Tafsir Al-Isra' 44: Jilbab, Antara Miftahul Jannah dan Najwa Shihab

Tafsir Al-Isra Miftahul Jannah, Atlet Judo Indonesia yang rela didiskualifikasi dari Asian Para Games gara-gara menolak melepas jilbab.

Oleh: Dr. KH A Musta'in Syafi'ie M.Ag

44. tusabbihu lahus-samaawaatussab'u wal-arḍu wa man fiihinna, wa in min syai'in illaa yusabbihu bihamdihii wa laakin laa tafqahuuna tasbiihahum, innahuu kaana haliiman gafuuraa

Langit yang tujuh, bumi dan semua yang ada di dalamnya bertasbih kepada Allah. Dan tidak ada sesuatu pun melainkan bertasbih dengan memuji-Nya, tetapi kamu tidak mengerti tasbih mereka. Sungguh, Dia Maha Penyantun, Maha Pengampun.


TAFSIR AKTUAL:

Ayat studi yang sedang kita kaji ini (44) adalah tentang semua ciptaan selalu bertasbih kepada Allah SWT. Dijelaskan dari benda paling raksasa, langit, dan bumi hingga yang tak terlihat. Lalu ditohok, bahwa manusia tidak paham tasbih mereka. Sebagian mufassirin memandang, bahwa makna tidak paham tesebut ditujukan kepada mereka yang tidak bisa mengambil hidayah, sehingga tetap kafir. Mereka benar-benar kalah soal "kepatuhan" terhadap Tuhan.

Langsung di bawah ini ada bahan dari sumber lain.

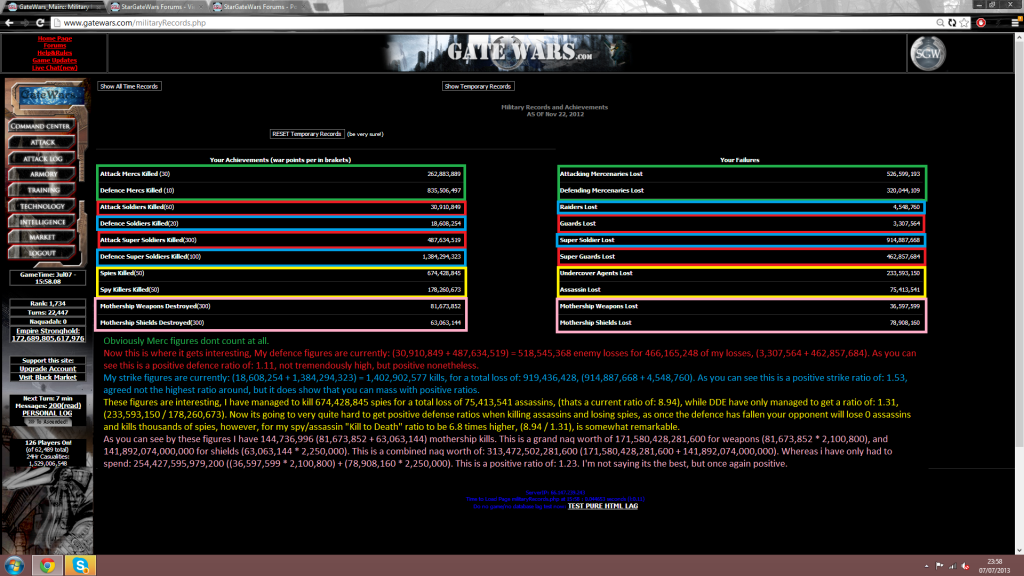Open the Command Center menu item
This screenshot has width=1024, height=576.
tap(41, 127)
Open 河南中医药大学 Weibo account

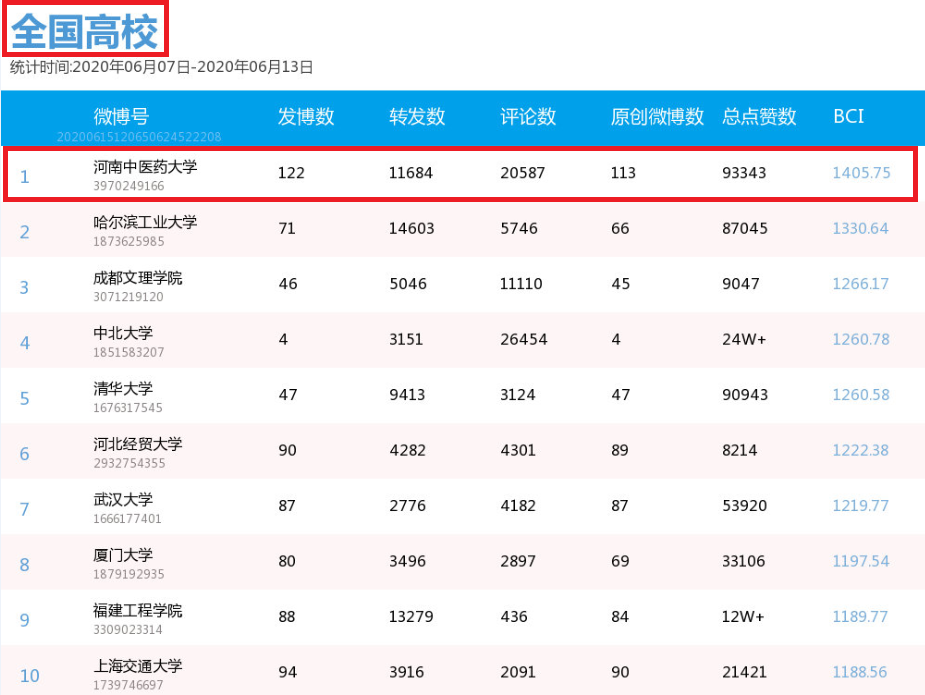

Beberapa hari lalu, dunia tiba-tiba dikejutkan dengan sikap sorang judoka Indonesia, Miftahul Jannah yang rela didiskualifikasi, tidak boleh tampil di gelanggang Asian Para Games 2018 yang diselenggarakan di negeri sendiri karena tidak bersedia melepas jilbab saat pertandingan. Dia lebih memegangi prinsip syariah yang dia yakini, bahwa menutup kepala (berjilbab) bagi wanita muslimah adalah perintah agama yang wajib dipatuhi.

Sikap Komite pertandingan mengusir Miftahul Jannah dari arena itu tidak salah, karena aturannya begitu. Tapi Miftahul Jannah juga benar, karena melepas jilbab di tempat terbuka, di depan para laki-laki bukan mahram adalah dilarang agama. Baginya, prestasi itu penting, tapi prestasi taqwa lebih penting. Apa artinya medali berhasil diraih, tapi Tuhan membenci. Dia lebih memilih pujian di Akhirat ketimbang pujian di dunia. Itulah hidayah namanya.

Miftahul Jannah hanyalah seorang atlet yang notabenenya "tidak membaca ayat suci", tidak mengerti tafsir dan tidak memahami al-Hadis, juga tidak dari keluarga mufassir, tidak juga dari keluarga berilmu tinggi bidang agama. Tapi dia terdidik agama dan berkomitmen terhadap syari'ah agama. Itulah keberhasilan orang tua menanamkam agama pada anaknya.